So you'd `make deinstall ; make clean ; make patch ; edit that file; make install` to check

edit: you'd still see it if you use control-c though.
I don't see this effect though. (I would have noticed right?)


----------



## xtaz (Feb 17, 2016)

If you press control-c then you can always expect some weirdness! Adding that line of code hasn't changed the behavior I'm afraid. I still lose terminal echo after running something like synth status.

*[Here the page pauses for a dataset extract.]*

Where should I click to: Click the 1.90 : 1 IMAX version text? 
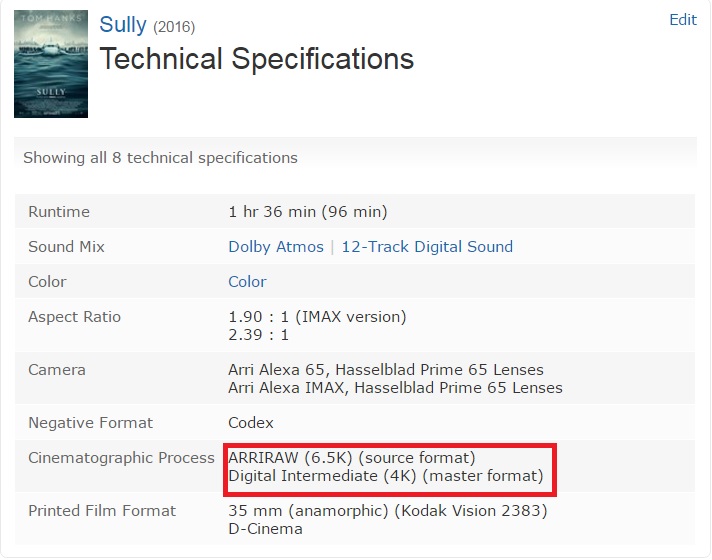coord(317,317)
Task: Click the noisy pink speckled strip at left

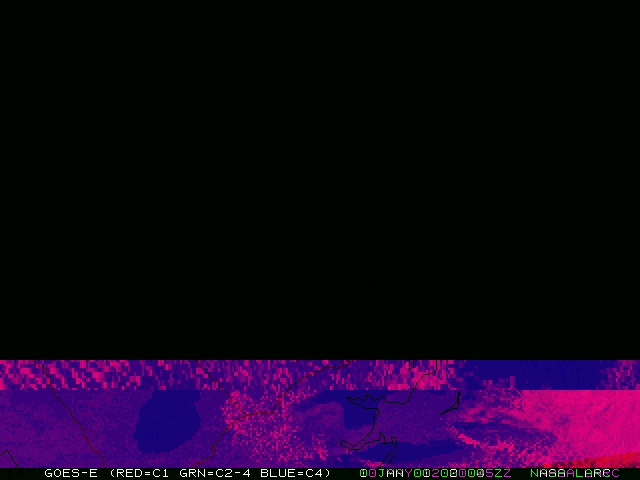Action: (x=100, y=375)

Also, tell you what, now I have gcc6-aux in my synth repo it makes recompiling synth for tests like this *so* much easier!


----------



## marino (Feb 17, 2016)

bummer.  you're going to have to help me here then.  I'm not seeing it in syscons or my vtty.

Deploying the cone of silence  does two things: It masks the echo bit and it masks the flow control bit (so that control-Q/S pass).
Removing it does the opposite: sets the echo bit and control flag.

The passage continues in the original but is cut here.